|
[Date Prev][Date Next][Thread Prev][Thread Next][Date Index][Thread Index] Re: [PATCH v1 5/8] xen/riscv: introduce identity mapping
On Mon, 2023-06-12 at 15:48 +0200, Jan Beulich wrote:
> On 06.06.2023 21:55, Oleksii Kurochko wrote:
> > The way how switch to virtual address was implemented in the
> > commit e66003e7be ("xen/riscv: introduce setup_initial_pages")

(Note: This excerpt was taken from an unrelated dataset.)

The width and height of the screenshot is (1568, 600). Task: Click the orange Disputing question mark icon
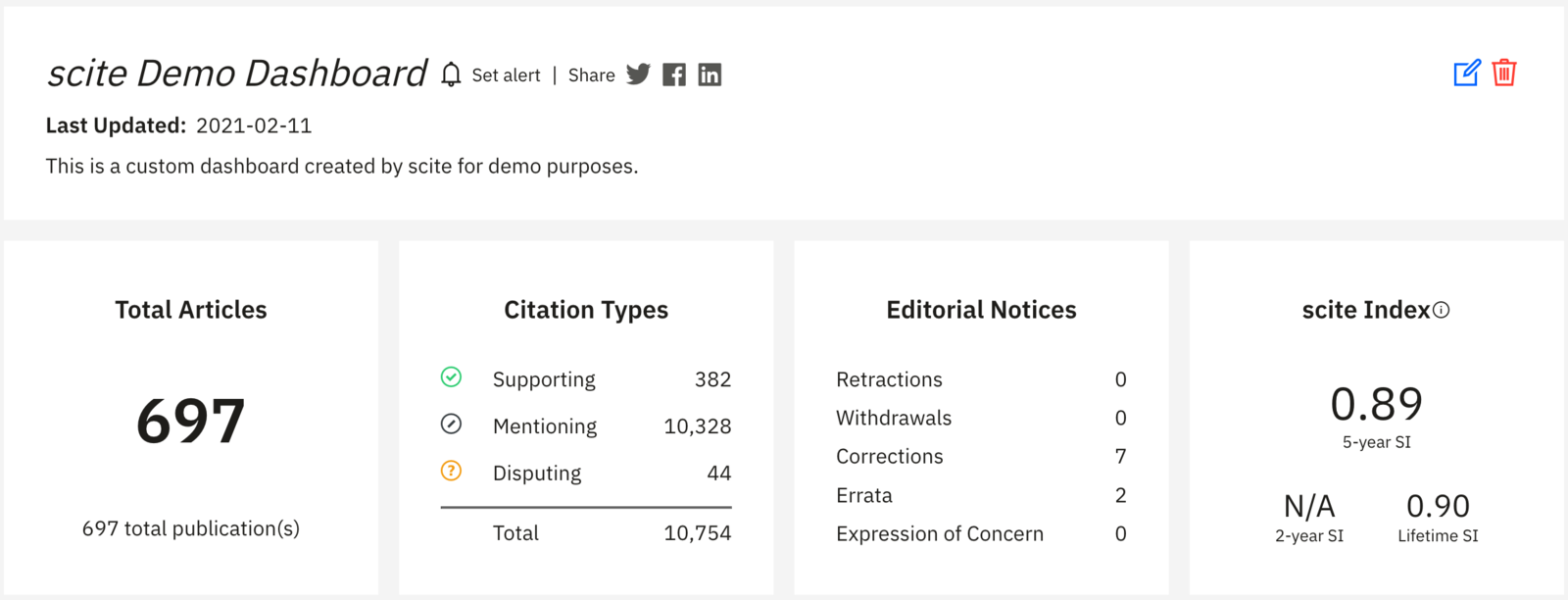(x=451, y=472)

> > wasn't safe enough so identity mapping was introduced and
> > used.
>
> I don't think this is sufficient as a description. You want to make
> clear what the "not safe enough" is, and you also want to go into
> more detail as to the solution chosen. I'm particularly puzzled that
> you map just two singular pages ...
I'll update a descrption.
I map two pages as it likely to be enough to switch from 1:1 mapping
world. My point is that we need 1:1 mapping only for few instructions
which are located in start() [ in .text.header section ]:
li t0, XEN_VIRT_START
la t1, start
sub t1, t1, t0
/* Calculate proper VA after jump from 1:1 mapping */
la t0, .L_primary_switched
sub t0, t0, t1
/* Jump from 1:1 mapping world */
jr t0
And it is needed to map 1:1 cpu0_boot_stack to not to fault when
executing epilog of enable_mmu() function as it accesses a value on the
stack:
ffffffffc00001b0: 6422 ld s0,8(sp)
ffffffffc00001b2: 0141 addi sp,sp,16
ffffffffc00001b4: 8082 ret
>
> > @@ -35,8 +40,10 @@ static unsigned long phys_offset;
> > *
> > * It might be needed one more page table in case when Xen load
> > address
> > * isn't 2 MB aligned.
> > + *
> > + * 3 additional page tables are needed for identity mapping.
> > */
> > -#define PGTBL_INITIAL_COUNT ((CONFIG_PAGING_LEVELS - 1) + 1)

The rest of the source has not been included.